As the recent reporting demonstrates, an outage in cloud computing does in fact let the sun shine through … through to the realization that the cloud is not totally reliable and resilient. The recent experiences with Amazon and Google serve to illustrate this, although there have been quite a number of other significant prior incidents.
A good overview of the cause and impact of the Amazon outage is given on page 31 of the May 16, 2011 issue of InformationWeek in the form of a sidebar by Charles Babcock with the title “When Amazon’s Cloud Turned On Itself.” The writer was particularly surprised that Amazon’s cloud services were in fact susceptible to human error, since he presumed that “clearly obvious errors has been anticipated, with defenses in place, automated checks….” Babcock suggests what should be done to avoid this particular problem in the future and so maintain faith in cloud computing.

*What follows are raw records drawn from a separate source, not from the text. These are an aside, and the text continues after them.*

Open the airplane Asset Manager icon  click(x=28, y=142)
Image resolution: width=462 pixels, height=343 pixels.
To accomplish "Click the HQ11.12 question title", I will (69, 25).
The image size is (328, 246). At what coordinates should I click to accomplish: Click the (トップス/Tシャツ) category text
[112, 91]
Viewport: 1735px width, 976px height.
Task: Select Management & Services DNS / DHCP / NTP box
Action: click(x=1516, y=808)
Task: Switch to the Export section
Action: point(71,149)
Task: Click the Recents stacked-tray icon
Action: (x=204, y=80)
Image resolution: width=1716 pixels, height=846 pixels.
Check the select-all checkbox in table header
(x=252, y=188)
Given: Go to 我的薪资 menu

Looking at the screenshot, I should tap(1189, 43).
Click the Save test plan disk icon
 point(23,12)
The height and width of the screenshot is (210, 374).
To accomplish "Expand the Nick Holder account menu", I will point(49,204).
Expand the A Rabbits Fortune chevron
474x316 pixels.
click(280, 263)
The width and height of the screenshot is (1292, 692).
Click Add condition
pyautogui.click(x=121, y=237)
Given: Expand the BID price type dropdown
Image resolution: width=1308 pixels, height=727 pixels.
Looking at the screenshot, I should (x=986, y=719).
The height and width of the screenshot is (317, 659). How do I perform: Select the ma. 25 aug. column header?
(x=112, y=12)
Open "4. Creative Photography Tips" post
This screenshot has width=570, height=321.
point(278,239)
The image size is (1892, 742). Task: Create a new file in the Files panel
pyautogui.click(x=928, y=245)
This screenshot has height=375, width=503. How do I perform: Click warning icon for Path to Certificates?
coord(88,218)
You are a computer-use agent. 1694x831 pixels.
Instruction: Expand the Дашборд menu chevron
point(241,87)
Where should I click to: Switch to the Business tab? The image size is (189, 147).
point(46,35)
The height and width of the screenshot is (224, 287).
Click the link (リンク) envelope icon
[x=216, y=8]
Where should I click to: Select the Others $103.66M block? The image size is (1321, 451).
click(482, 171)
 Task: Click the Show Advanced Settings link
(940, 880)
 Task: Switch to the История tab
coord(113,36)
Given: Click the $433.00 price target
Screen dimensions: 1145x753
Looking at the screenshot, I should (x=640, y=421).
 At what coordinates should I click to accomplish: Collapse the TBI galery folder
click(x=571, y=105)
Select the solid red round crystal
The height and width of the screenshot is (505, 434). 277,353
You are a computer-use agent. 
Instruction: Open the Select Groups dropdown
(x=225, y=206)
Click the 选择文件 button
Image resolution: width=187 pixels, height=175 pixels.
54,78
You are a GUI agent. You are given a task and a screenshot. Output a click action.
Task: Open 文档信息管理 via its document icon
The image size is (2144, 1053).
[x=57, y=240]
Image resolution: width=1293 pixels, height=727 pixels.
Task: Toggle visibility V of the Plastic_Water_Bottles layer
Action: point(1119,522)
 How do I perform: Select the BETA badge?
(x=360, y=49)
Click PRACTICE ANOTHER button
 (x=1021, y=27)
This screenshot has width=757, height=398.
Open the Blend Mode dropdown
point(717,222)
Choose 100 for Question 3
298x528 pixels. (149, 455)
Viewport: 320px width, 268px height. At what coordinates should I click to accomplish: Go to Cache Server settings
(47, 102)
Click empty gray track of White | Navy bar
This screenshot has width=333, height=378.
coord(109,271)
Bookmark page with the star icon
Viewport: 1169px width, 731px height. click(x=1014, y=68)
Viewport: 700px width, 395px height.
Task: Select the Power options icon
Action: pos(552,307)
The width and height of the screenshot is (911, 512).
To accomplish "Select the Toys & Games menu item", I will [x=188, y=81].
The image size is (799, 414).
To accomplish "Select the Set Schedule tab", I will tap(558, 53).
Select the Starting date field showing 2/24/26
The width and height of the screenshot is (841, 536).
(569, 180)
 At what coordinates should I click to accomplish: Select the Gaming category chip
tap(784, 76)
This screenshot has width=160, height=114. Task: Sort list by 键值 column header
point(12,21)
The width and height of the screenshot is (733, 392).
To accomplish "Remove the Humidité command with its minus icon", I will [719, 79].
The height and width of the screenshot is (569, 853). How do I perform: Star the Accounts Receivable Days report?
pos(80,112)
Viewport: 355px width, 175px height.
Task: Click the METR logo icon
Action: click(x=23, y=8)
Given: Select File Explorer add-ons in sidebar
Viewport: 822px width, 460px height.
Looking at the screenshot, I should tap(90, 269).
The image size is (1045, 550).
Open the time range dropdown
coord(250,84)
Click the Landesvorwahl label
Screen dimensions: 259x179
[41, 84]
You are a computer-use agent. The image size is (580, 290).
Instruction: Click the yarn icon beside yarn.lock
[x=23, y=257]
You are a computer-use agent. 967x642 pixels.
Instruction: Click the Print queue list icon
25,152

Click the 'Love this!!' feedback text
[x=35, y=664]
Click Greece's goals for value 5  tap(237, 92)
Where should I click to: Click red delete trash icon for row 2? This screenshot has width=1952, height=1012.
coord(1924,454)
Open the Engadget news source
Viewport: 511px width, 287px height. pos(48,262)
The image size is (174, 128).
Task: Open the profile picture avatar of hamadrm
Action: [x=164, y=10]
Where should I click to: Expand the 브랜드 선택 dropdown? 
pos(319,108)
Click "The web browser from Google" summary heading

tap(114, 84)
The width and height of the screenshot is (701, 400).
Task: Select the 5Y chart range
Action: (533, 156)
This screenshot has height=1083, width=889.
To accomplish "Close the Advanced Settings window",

But, even if the changes were implemented, would such faith be justified?
When it comes to complex systems and networks, it is apparent that not only are some errors and bugs not readily anticipated, but their resolution will not have been fully incorporated into automated systems. This is because human beings, who design, implement and operate those automated controls, will always be fallible to the extent that they cannot predict every possible negative outcome. The question at hand is whether they should have expanded the testing of the controls to account for additional scenarios. This is the usual trade-off of the costs and time delays of such testing versus the reduction in the risk of failure, which I have discussed many times previously.